■ Work request
With nothing added or dropped, output every record below exactly.

*** Block opens ***

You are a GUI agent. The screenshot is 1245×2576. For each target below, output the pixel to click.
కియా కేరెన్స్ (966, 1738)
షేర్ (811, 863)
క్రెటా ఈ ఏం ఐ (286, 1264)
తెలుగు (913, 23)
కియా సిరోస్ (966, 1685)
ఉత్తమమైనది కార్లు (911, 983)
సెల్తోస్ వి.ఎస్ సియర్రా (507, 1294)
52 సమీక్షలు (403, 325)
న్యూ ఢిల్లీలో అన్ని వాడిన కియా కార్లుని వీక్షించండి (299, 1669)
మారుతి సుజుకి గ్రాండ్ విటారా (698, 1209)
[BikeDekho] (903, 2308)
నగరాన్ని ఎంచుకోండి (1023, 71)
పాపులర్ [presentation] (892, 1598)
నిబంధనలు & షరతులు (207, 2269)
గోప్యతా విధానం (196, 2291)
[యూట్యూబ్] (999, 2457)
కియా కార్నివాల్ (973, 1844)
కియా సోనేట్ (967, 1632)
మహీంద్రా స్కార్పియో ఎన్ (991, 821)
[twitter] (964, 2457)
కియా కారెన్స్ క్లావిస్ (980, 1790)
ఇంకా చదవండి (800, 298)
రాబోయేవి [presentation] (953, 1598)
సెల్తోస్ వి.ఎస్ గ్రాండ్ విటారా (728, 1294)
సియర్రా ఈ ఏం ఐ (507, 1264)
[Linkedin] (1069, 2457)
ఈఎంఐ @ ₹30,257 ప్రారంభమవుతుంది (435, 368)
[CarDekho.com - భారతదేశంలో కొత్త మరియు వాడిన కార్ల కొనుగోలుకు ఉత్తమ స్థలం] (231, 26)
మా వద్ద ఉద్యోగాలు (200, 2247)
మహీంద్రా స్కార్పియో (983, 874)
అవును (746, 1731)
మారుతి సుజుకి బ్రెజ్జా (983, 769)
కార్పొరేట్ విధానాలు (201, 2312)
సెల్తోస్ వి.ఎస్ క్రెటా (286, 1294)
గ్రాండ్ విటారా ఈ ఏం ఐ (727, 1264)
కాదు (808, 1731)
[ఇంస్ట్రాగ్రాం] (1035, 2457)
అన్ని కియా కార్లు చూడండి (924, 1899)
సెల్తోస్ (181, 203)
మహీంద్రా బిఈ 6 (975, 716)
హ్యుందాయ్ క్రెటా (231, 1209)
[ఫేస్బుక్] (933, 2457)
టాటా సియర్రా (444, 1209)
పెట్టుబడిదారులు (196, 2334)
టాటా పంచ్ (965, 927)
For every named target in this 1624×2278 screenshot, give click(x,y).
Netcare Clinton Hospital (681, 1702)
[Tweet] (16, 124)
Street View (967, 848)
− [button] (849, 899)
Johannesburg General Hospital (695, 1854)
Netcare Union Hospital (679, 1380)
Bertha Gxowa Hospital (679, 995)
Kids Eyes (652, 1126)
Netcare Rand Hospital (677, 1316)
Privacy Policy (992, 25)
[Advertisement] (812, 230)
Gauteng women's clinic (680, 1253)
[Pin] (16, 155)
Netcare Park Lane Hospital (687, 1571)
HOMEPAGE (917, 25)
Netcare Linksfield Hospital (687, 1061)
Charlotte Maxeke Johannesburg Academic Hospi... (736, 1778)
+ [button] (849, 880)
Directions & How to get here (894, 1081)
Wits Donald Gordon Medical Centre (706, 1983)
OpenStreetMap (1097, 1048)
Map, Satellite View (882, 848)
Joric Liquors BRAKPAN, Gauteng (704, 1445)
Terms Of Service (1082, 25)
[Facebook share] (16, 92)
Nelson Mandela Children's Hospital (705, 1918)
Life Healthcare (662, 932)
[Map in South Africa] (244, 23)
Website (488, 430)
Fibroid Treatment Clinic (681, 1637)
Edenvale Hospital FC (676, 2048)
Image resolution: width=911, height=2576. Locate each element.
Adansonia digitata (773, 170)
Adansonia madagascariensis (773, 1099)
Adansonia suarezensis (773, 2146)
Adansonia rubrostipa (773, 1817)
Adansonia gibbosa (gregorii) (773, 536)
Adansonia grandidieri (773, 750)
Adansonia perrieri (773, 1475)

*** Block closes ***

■ Task answer
You are a GUI agent. The screenshot is 1245×2576. For each target below, output the pixel to click.
కియా కేరెన్స్ (966, 1738)
షేర్ (811, 863)
క్రెటా ఈ ఏం ఐ (286, 1264)
తెలుగు (913, 23)
కియా సిరోస్ (966, 1685)
ఉత్తమమైనది కార్లు (911, 983)
సెల్తోస్ వి.ఎస్ సియర్రా (507, 1294)
52 సమీక్షలు (403, 325)
న్యూ ఢిల్లీలో అన్ని వాడిన కియా కార్లుని వీక్షించండి (299, 1669)
మారుతి సుజుకి గ్రాండ్ విటారా (698, 1209)
[BikeDekho] (903, 2308)
నగరాన్ని ఎంచుకోండి (1023, 71)
పాపులర్ [presentation] (892, 1598)
నిబంధనలు & షరతులు (207, 2269)
గోప్యతా విధానం (196, 2291)
[యూట్యూబ్] (999, 2457)
కియా కార్నివాల్ (973, 1844)
కియా సోనేట్ (967, 1632)
మహీంద్రా స్కార్పియో ఎన్ (991, 821)
[twitter] (964, 2457)
కియా కారెన్స్ క్లావిస్ (980, 1790)
ఇంకా చదవండి (800, 298)
రాబోయేవి [presentation] (953, 1598)
సెల్తోస్ వి.ఎస్ గ్రాండ్ విటారా (728, 1294)
సియర్రా ఈ ఏం ఐ (507, 1264)
[Linkedin] (1069, 2457)
ఈఎంఐ @ ₹30,257 ప్రారంభమవుతుంది (435, 368)
[CarDekho.com - భారతదేశంలో కొత్త మరియు వాడిన కార్ల కొనుగోలుకు ఉత్తమ స్థలం] (231, 26)
మా వద్ద ఉద్యోగాలు (200, 2247)
మహీంద్రా స్కార్పియో (983, 874)
అవును (746, 1731)
మారుతి సుజుకి బ్రెజ్జా (983, 769)
కార్పొరేట్ విధానాలు (201, 2312)
సెల్తోస్ వి.ఎస్ క్రెటా (286, 1294)
గ్రాండ్ విటారా ఈ ఏం ఐ (727, 1264)
కాదు (808, 1731)
[ఇంస్ట్రాగ్రాం] (1035, 2457)
అన్ని కియా కార్లు చూడండి (924, 1899)
సెల్తోస్ (181, 203)
మహీంద్రా బిఈ 6 (975, 716)
హ్యుందాయ్ క్రెటా (231, 1209)
[ఫేస్బుక్] (933, 2457)
టాటా సియర్రా (444, 1209)
పెట్టుబడిదారులు (196, 2334)
టాటా పంచ్ (965, 927)
For every named target in this 1624×2278 screenshot, give click(x,y).
Netcare Clinton Hospital (681, 1702)
[Tweet] (16, 124)
Street View (967, 848)
− [button] (849, 899)
Johannesburg General Hospital (695, 1854)
Netcare Union Hospital (679, 1380)
Bertha Gxowa Hospital (679, 995)
Kids Eyes (652, 1126)
Netcare Rand Hospital (677, 1316)
Privacy Policy (992, 25)
[Advertisement] (812, 230)
Gauteng women's clinic (680, 1253)
[Pin] (16, 155)
Netcare Park Lane Hospital (687, 1571)
HOMEPAGE (917, 25)
Netcare Linksfield Hospital (687, 1061)
Charlotte Maxeke Johannesburg Academic Hospi... (736, 1778)
+ [button] (849, 880)
Directions & How to get here (894, 1081)
Wits Donald Gordon Medical Centre (706, 1983)
OpenStreetMap (1097, 1048)
Map, Satellite View (882, 848)
Joric Liquors BRAKPAN, Gauteng (704, 1445)
Terms Of Service (1082, 25)
[Facebook share] (16, 92)
Nelson Mandela Children's Hospital (705, 1918)
Life Healthcare (662, 932)
[Map in South Africa] (244, 23)
Website (488, 430)
Fibroid Treatment Clinic (681, 1637)
Edenvale Hospital FC (676, 2048)
Image resolution: width=911, height=2576. Locate each element.
Adansonia digitata (773, 170)
Adansonia madagascariensis (773, 1099)
Adansonia suarezensis (773, 2146)
Adansonia rubrostipa (773, 1817)
Adansonia gibbosa (gregorii) (773, 536)
Adansonia grandidieri (773, 750)
Adansonia perrieri (773, 1475)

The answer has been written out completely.